Quadro sombrio
Pedro J. Bondaczuk
As
perspectivas econômicas mundiais para 1981 se apresentam mais sombrias do que
as do ano que recentemente se encerrou. Na esfera capitalista, recessão,
desemprego e altas taxas inflacionárias vão marcar profundamente o período. Na
socialista, o problema será de gravidade idêntica. Mas vai se caracterizar por
escassez de alimentos e pela tentativa dos técnicos estatais marxistas em
conseguir significativos aumentos de produtividade da classe operária, com
concomitantes congelamentos salariais, causando, em conseqüência, visível
decréscimo do padrão de vida dos trabalhadores.
Os
governos do Ocidente terão que implantar medidas restritivas bastante severas e
impopulares para o desaquecimento econômico, visando a, a qualquer custo, deter
a espiral inflacionária que lhes corrói a economia. Elas vão se concentrar
especialmente nos cortes das despesas públicas, redução das importações, maior
severidade na arrecadação tributária e em outras providências de caráter
recessivo. Com isso, no plano político, pode-se esperar crescente inquietação
social, especialmente na Europa, no ano de 1981.
Esse
quadro mundial vai desfavorecer a tentativa brasileira de reequilibrar a sua
cambaleante balança de pagamentos, deficitária em cerca de US$ 2,9 bilhões no
exercício recém-findo. As autoridades de Brasília estão incentivando --- além
de um necessário arrocho nas importações --- um volume que seja expressivo nas
vendas externas. Mormente se estas forem de produtos industriais. A meta, segundo
o ministro do Planejamento, Delfim Netto, é que as exportações brasileiras
ascendam aos US$ 26 bilhões ao longo de 1981. E, se possível, até mesmo superem
essa cifra recorde.
Mas
a situação econômica do mundo ocidental gera um certo pessimismo nos círculos
financeiros, quanto às possibilidades do Brasil alcançar essa marca. A Suécia,
por exemplo --- grande cliente do nosso País na Escandinávia --- apresentou um
alarmante déficit na sua balança de pagamentos. Conseqüentemente, adotará
medidas restritivas severas para contê-lo neste ano.
EUA,
França, Inglaterra e Itália não fugirão à regra. E suas autoridades financeiras
apenas pensam em reduzir as suas alarmantes taxas inflacionárias. Mesmo que
isso se dê às custas do desemprego --- em virtude da ocorrência de uma
quantidade maior de falências de empresas, tanto industriais, como comerciais e
de prestação de serviços --- elas acham válida a providência, embora tal
situação apresente riscos de levar esses países a um verdadeiro caos social.
A
Alemanha Ocidental, cuja economia vinha se pautando por um relativo equilíbrio,
não vai conseguir fugir à crise generalizada que afeta atualmente não apenas o
continente europeu, mas o mundo todo. O último pronunciamento feito no ano
passado pelo chanceler germânico Helmuth Schmidt foi muito franco e realista.
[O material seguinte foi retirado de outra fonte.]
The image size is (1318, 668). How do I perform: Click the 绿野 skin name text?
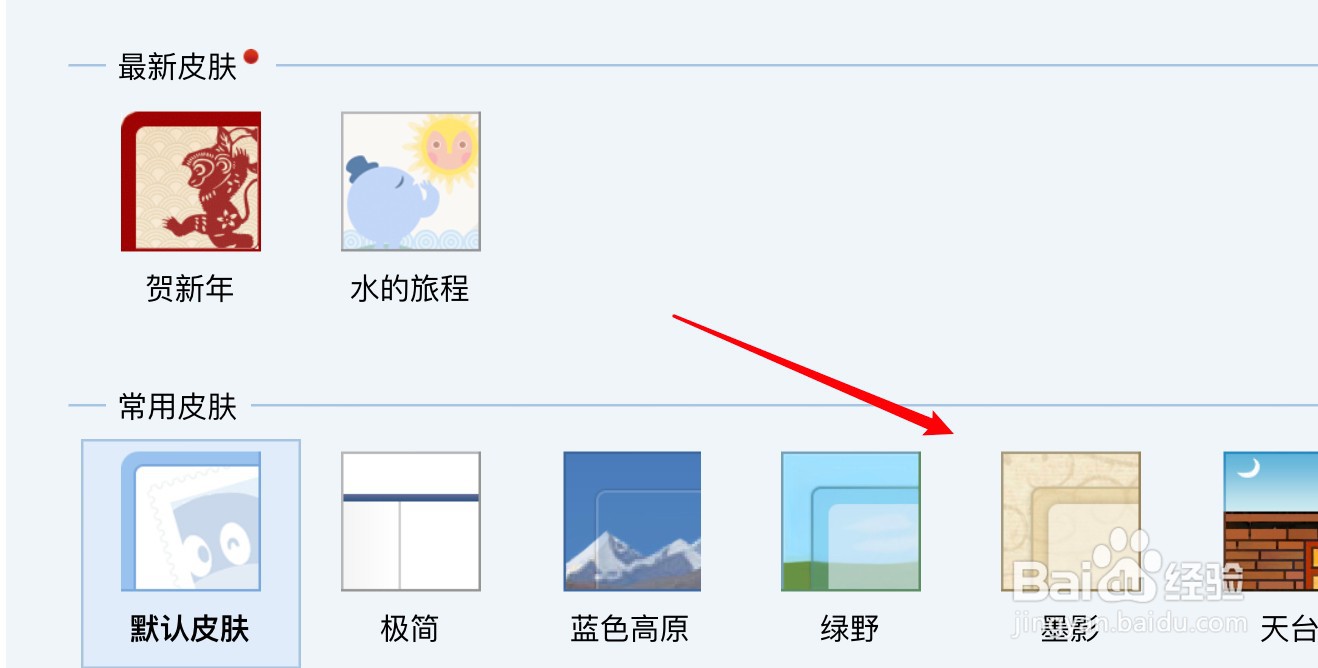(850, 629)
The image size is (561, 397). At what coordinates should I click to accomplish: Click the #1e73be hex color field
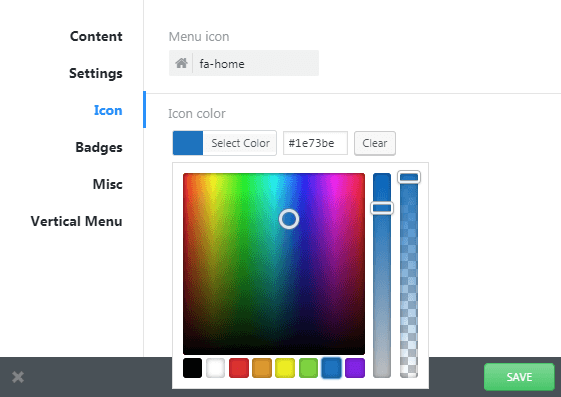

Indicou as dificuldades que o país atualmente atravessa. E pediu sacrifícios
redobrados aos alemães para a superação desse crítico momento econômico
mundial.
Até
mesmo o Japão, dono de miraculosas taxas de crescimento no pós-guerra, teve que
se contentar, no ano passado, com um modesto avanço de apenas 1,5% na sua
economia. Isso foi motivado, principalmente, pelas dificuldades que atingem a
todos os importadores de petróleo: problemas de abastecimento por causa da
guerra do Golfo Pérsico e custos sempre crescentes do produto. A Coréia do Sul,
protagonista de outro milagre econômico na Ásia, pela primeira vez nos últimos
vinte anos sofreu um decréscimo no seu PNB. Isso, depois de anos seguidos em
que o seu incremento médio se deu a taxas superiores a 10% anuais.
Mas
o Brasil tem outras saídas. Poderá lograr sucesso em sua política exportadora
junto ao mundo socialista. Porém terá que vender produtos primários ao Leste
Europeu, especialmente grãos. O ano agrícola soviético foi desastroso, por
causa de problemas climáticos. Foi sua terceira safra desastrosa de cereais
seguida. Sua produção de alimentos ficou muito aquém das 250 milhões de
toneladas requeridas. Foi da ordem de apenas 188 milhões de toneladas. O desempenho
agrícola soviético chegou a ser, no ano passado, pior, inclusive, do que no
desastroso 1979.
Com
o embargo decretado pelo presidente norte-americano Jimmy Carter a Moscou, em
virtude da invasão ordenada pelo Kremlin ao Afeganistão, a URSS teve que se voltar
para as nações do Terceiro Mundo para poder controlar seus parcos estoques de
ração animal. A grande beneficiada com o boicote dos EUA foi a Argentina, que
incrementou as suas exportações para os russos em cerca de 80%. Por que o
Brasil, um dos maiores produtores mundiais de soja, não procura conquistar esse
ávido mercado?
A
Polônia é outro país socialista às voltas com a falta de alimentos. No último
Natal, por exemplo, uma simples barra de chocolate era considerada mercadoria
de alto luxo naquela República marxista. Foi um dos presentes mais cobiçados
pelos poloneses. Manteiga, toucinho, açúcar, salsicha e carne tornaram-se
artigos raros naquele país. E a situação da Polônia, no abastecimento de
alimentos, tende a agravar-se com a reconhecida carência mundial de gêneros
alimentícios.
Esse
seria outro promissor mercado para os brasileiros. E deveria ser explorado
rapidamente, antes que qualquer outro país o conquiste. O Brasil pode vender
aos poloneses principalmente alimentos industrializados.
O
governo do general Figueiredo vive apregoando a prioridade para o setor
agrícola quanto aos investimentos federais. As autoridades de Brasília esperam,
inclusive, graças a fatores climáticos altamente favoráveis, uma nova safra
nacional recorde. É o caso de tentar-se, também, conseguir uma exportação
recordista de alimentos às desesperadas Repúblicas socialistas do Leste
Europeu, aproveitando as circunstâncias peculiares do momento. Essa seria a
forma mais racional, e rápida, de restabelecer o equilíbrio comercial
brasileiro. De quebra, o País poderia exportar produtos industriais no âmbito
do Terceiro Mundo, especialmente aos africanos.
Mas
a saída para o Brasil está mesmo na agricultura, graças à sua dimensão e à
fertilidade do seu solo. Porque, com a recessão mundial, querer vender grandes
quantidades de produtos industrializados para nações altamente desenvolvidas
--- embora em crise --- é o mesmo que negociar geladeiras com esquimós do
Alasca.
(Artigo
publicado na página 4 do jornal "Fatos & Negócios" em 30 de
janeiro de 1981)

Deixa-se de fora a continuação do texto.